• Exercise prompt
Take the records underneath and set them down exactly.

#### Provided records

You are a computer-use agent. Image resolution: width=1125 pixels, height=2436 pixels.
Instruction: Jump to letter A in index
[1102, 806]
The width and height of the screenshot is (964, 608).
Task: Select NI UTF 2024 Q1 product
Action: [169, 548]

########

• Task output
You are a computer-use agent. Image resolution: width=1125 pixels, height=2436 pixels.
Instruction: Jump to letter A in index
[1102, 806]
The width and height of the screenshot is (964, 608).
Task: Select NI UTF 2024 Q1 product
Action: [169, 548]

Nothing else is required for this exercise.